[Opening Excerpted text section]

I've got an 83 380SL. It failed smog on low and high idle for CO and HC. Plugs are less than 10k old but are coated with fluffy black carbon. Will change those. Back probed the O2 sensor with and without an induced air leak (by disconnecting the vacuum booster). It was not varying or hunting much from about 300mV so changed that. Now the sensor bounces arround between 200~750mV and stays down arround 220 with the above mentioned air leak. I assume the engine goes to closed loop after warm up.

Ignition was 3 degrees off of engine specified 0 (TDC) so I set the timing right. No big difference here.

The cat is about the same temp (+/- 10%) from end to end after a long warm up at idle. Doesn't seem plugged (car has plenty of power). I guess I could take a shot at smog again but it may be a good time to check how rich the car is running and also if the cat really needs replacing.

[Closing Excerpted text section]
[Opening Extracted material section]

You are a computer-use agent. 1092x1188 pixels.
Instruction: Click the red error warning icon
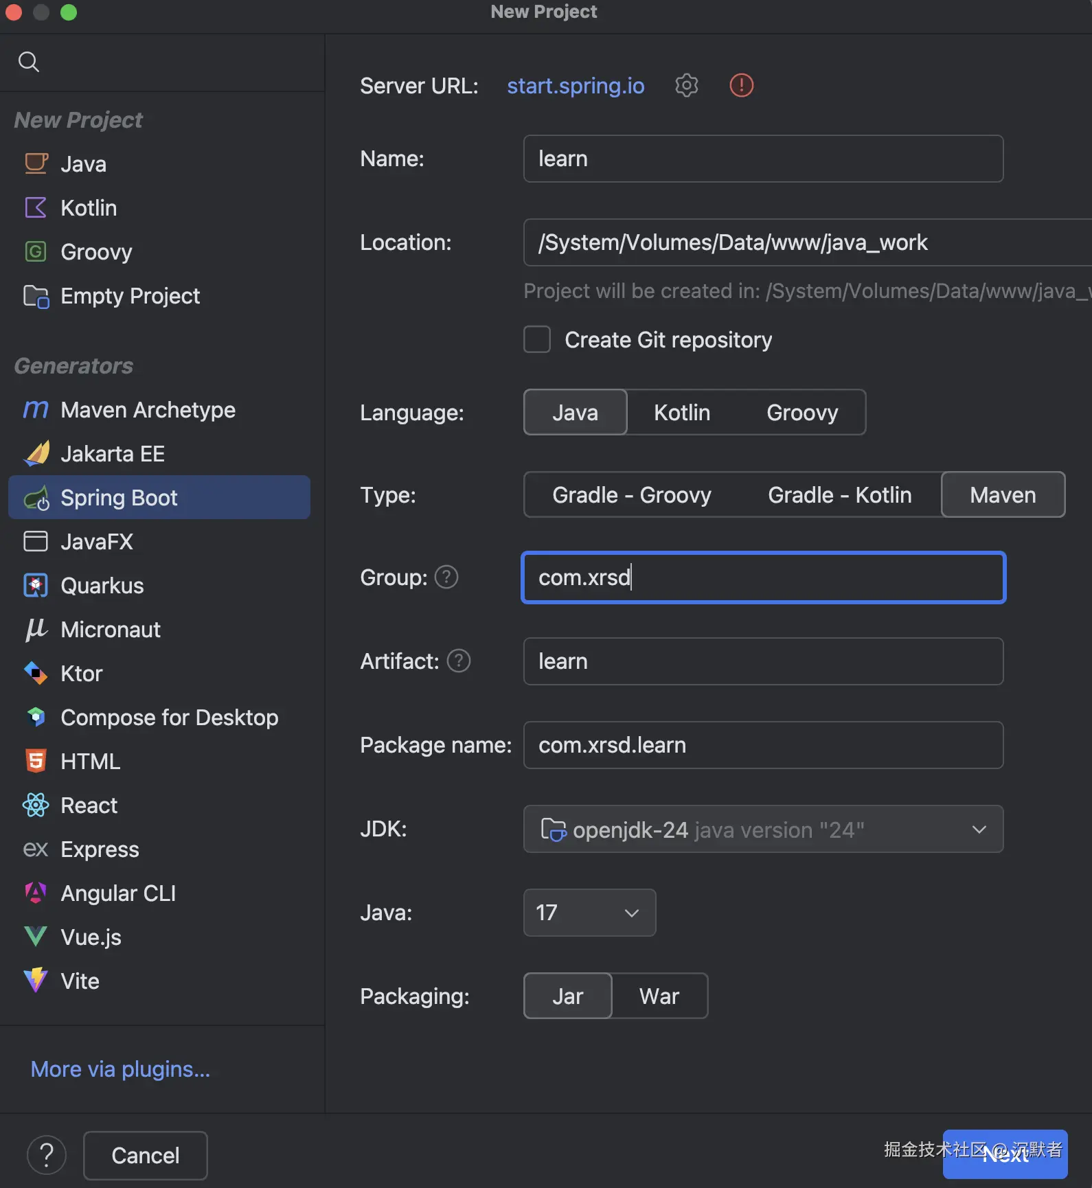[x=741, y=85]
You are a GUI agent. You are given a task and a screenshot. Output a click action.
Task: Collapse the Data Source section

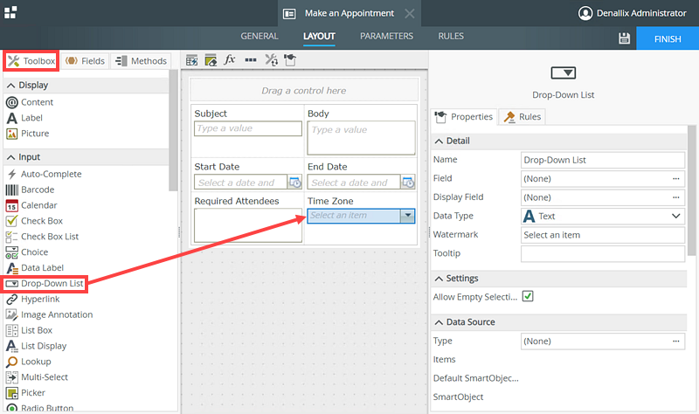tap(439, 322)
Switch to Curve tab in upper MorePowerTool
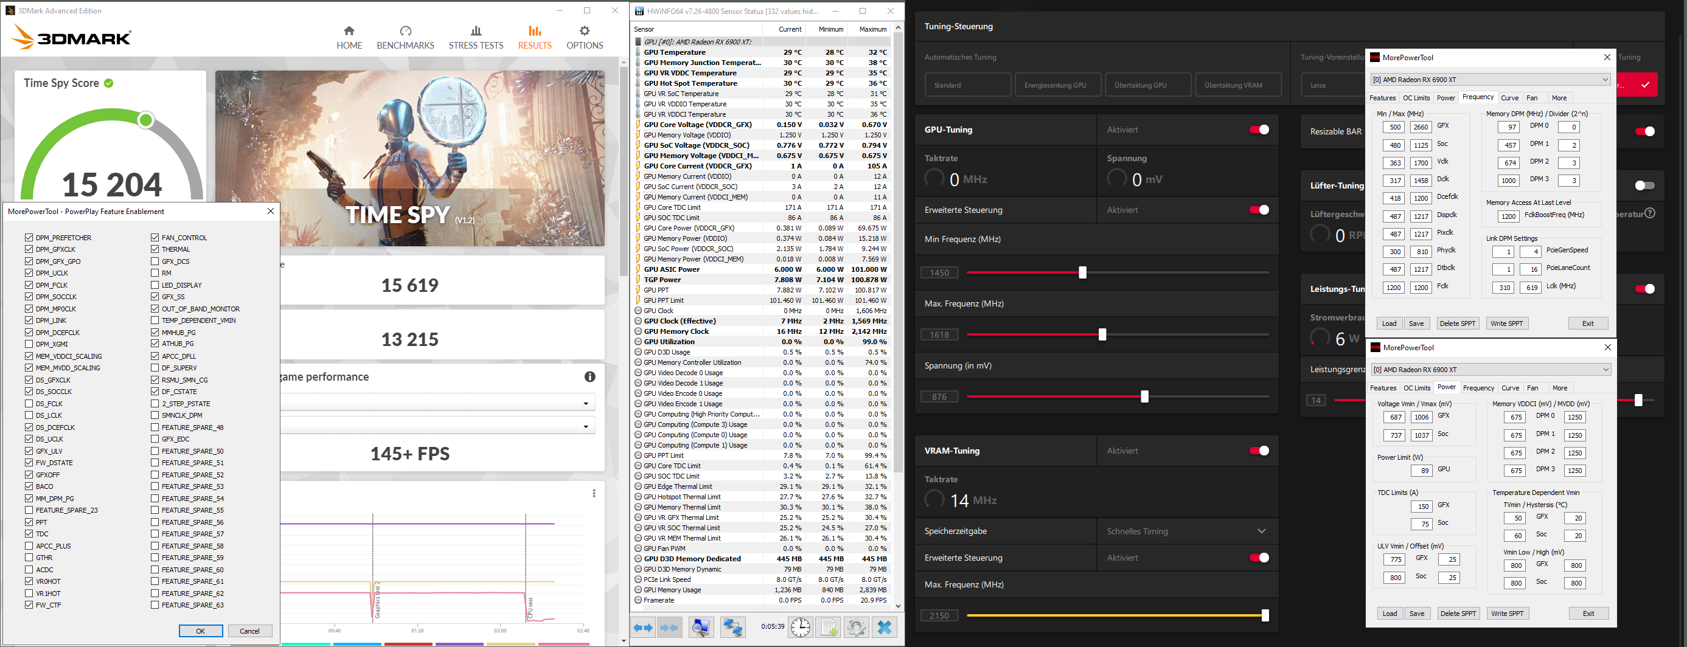 1510,98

[Closing Extracted material section]

What you will do — Rewrite everything in the 380SL smog post from "The cat is about" down to "really needs replacing.", replacing "cat" with "catalytic converter".

Task response —
The catalytic converter is about the same temp (+/- 10%) from end to end after a long warm up at idle. Doesn't seem plugged (car has plenty of power). I guess I could take a shot at smog again but it may be a good time to check how rich the car is running and also if the catalytic converter really needs replacing.